In the entries below, repeat only the lines between those holding "Sito web (229, 2424)" and "Scholarship Program (42, 2514)", inclusive. Leave pictures out.
[RECORD EXCERPTS Boundary: Start]
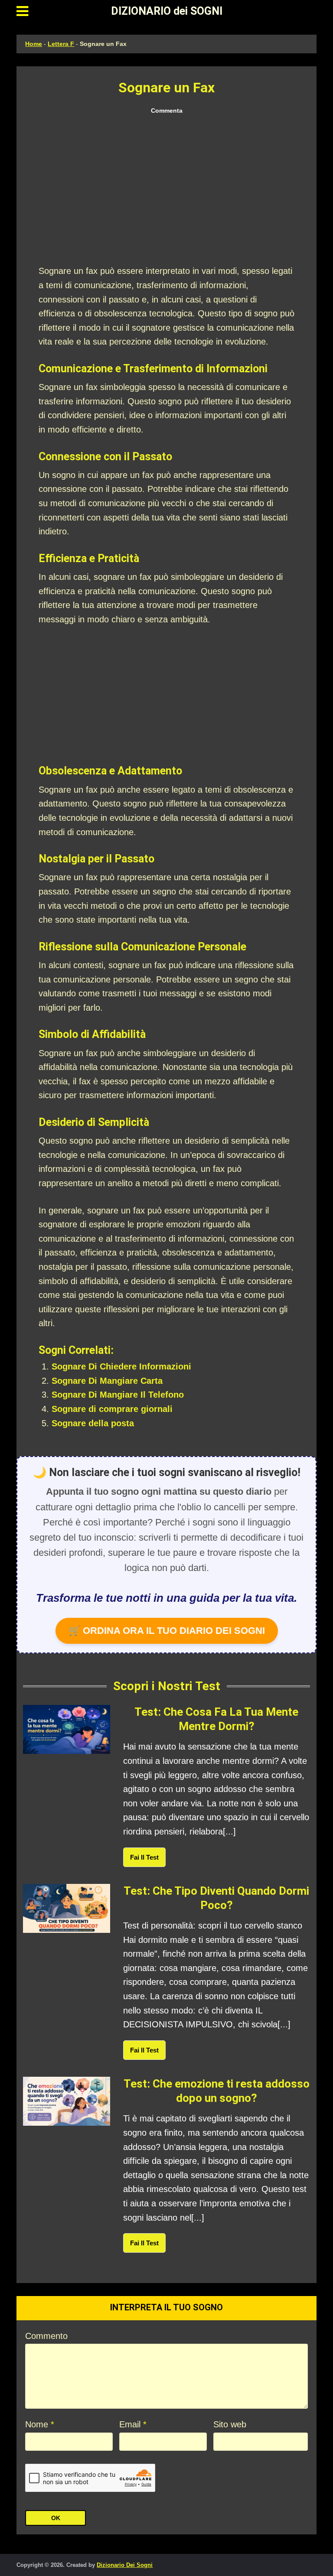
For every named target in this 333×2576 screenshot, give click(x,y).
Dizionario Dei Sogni (125, 2565)
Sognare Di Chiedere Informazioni (121, 1366)
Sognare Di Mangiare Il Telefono (118, 1394)
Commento (46, 2336)
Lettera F (61, 43)
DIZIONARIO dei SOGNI (166, 11)
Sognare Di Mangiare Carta (107, 1381)
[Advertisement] (166, 190)
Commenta (167, 110)
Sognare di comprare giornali (112, 1409)
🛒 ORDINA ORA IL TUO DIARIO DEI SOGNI (167, 1630)
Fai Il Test (144, 1857)
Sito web (229, 2424)
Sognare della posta (93, 1423)
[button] (22, 11)
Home (33, 43)
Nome (39, 2424)
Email (133, 2424)
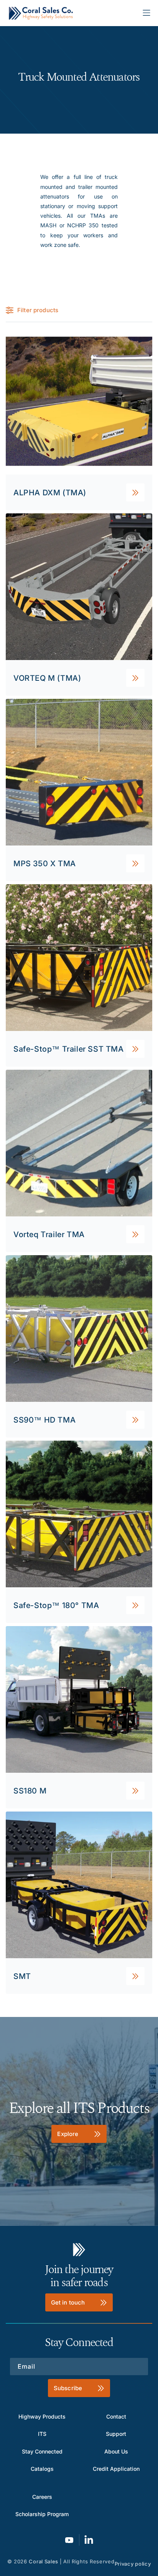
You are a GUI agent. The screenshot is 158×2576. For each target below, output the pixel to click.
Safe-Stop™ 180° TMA (56, 1605)
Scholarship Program (42, 2514)
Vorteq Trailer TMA (49, 1234)
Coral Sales (43, 2561)
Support (116, 2433)
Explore (67, 2133)
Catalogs (42, 2468)
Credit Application (116, 2468)
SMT (22, 1975)
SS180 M (29, 1790)
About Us (116, 2451)
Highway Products (42, 2416)
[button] (146, 13)
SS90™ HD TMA (44, 1419)
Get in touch (68, 2302)
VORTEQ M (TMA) (47, 677)
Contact (116, 2416)
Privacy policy (133, 2564)
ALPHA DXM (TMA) (49, 492)
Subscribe (68, 2388)
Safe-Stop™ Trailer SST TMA (68, 1048)
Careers (42, 2496)
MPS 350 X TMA (44, 863)
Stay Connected (42, 2451)
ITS (42, 2433)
[RECORD EXCERPTS Boundary: End]
§ **ANSWER**
Sito web (229, 2424)
Sognare della posta (93, 1423)
[button] (22, 11)
Home (33, 43)
Nome (39, 2424)
Email (133, 2424)
You are a GUI agent. The screenshot is 158×2576. For each target below, output the pixel to click.
Safe-Stop™ 180° TMA (56, 1605)
Scholarship Program (42, 2514)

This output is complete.